▶ [STORED DATA]:
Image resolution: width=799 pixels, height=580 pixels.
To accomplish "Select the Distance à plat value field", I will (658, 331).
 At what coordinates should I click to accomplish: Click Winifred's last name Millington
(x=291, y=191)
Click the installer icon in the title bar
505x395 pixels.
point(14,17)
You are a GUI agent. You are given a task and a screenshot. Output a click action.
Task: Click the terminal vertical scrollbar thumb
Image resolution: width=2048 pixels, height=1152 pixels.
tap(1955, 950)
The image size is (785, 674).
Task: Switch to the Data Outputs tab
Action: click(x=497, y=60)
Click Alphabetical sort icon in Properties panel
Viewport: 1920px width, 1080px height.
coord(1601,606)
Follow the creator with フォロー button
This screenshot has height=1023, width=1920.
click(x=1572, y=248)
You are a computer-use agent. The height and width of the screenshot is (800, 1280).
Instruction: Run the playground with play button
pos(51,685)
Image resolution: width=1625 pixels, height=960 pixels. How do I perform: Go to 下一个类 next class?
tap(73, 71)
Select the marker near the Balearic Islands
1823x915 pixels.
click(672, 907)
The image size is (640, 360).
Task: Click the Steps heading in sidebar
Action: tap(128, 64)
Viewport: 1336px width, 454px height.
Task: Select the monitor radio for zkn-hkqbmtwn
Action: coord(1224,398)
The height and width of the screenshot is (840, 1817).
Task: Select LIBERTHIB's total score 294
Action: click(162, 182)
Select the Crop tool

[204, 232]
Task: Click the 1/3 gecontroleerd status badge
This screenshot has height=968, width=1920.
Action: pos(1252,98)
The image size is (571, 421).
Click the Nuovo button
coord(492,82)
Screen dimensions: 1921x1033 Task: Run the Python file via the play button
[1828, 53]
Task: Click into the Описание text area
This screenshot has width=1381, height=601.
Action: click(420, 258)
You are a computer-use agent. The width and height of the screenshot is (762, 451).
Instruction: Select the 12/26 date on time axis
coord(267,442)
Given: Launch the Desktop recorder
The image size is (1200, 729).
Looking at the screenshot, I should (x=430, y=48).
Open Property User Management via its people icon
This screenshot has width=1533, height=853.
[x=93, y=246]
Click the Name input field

▶ [GIVEN PROBLEM]:
Write out every line of the listing above as a JSON list of strings, one string per line, leaving out blank lines.

▶ [COMPLETED EXERCISE]:
[
  "Image resolution: width=799 pixels, height=580 pixels.",
  "To accomplish \"Select the Distance à plat value field\", I will (658, 331).",
  " At what coordinates should I click to accomplish: Click Winifred's last name Millington",
  "(x=291, y=191)",
  "Click the installer icon in the title bar",
  "505x395 pixels.",
  "point(14,17)",
  "You are a GUI agent. You are given a task and a screenshot. Output a click action.",
  "Task: Click the terminal vertical scrollbar thumb",
  "Image resolution: width=2048 pixels, height=1152 pixels.",
  "tap(1955, 950)",
  "The image size is (785, 674).",
  "Task: Switch to the Data Outputs tab",
  "Action: click(x=497, y=60)",
  "Click Alphabetical sort icon in Properties panel",
  "Viewport: 1920px width, 1080px height.",
  "coord(1601,606)",
  "Follow the creator with フォロー button",
  "This screenshot has height=1023, width=1920.",
  "click(x=1572, y=248)",
  "You are a computer-use agent. The height and width of the screenshot is (800, 1280).",
  "Instruction: Run the playground with play button",
  "pos(51,685)",
  "Image resolution: width=1625 pixels, height=960 pixels. How do I perform: Go to 下一个类 next class?",
  "tap(73, 71)",
  "Select the marker near the Balearic Islands",
  "1823x915 pixels.",
  "click(672, 907)",
  "The image size is (640, 360).",
  "Task: Click the Steps heading in sidebar",
  "Action: tap(128, 64)",
  "Viewport: 1336px width, 454px height.",
  "Task: Select the monitor radio for zkn-hkqbmtwn",
  "Action: coord(1224,398)",
  "The height and width of the screenshot is (840, 1817).",
  "Task: Select LIBERTHIB's total score 294",
  "Action: click(162, 182)",
  "Select the Crop tool",
  "[204, 232]",
  "Task: Click the 1/3 gecontroleerd status badge",
  "This screenshot has height=968, width=1920.",
  "Action: pos(1252,98)",
  "The image size is (571, 421).",
  "Click the Nuovo button",
  "coord(492,82)",
  "Screen dimensions: 1921x1033 Task: Run the Python file via the play button",
  "[1828, 53]",
  "Task: Click into the Описание text area",
  "This screenshot has width=1381, height=601.",
  "Action: click(420, 258)",
  "You are a computer-use agent. The width and height of the screenshot is (762, 451).",
  "Instruction: Select the 12/26 date on time axis",
  "coord(267,442)",
  "Given: Launch the Desktop recorder",
  "The image size is (1200, 729).",
  "Looking at the screenshot, I should (x=430, y=48).",
  "Open Property User Management via its people icon",
  "This screenshot has width=1533, height=853.",
  "[x=93, y=246]",
  "Click the Name input field"
]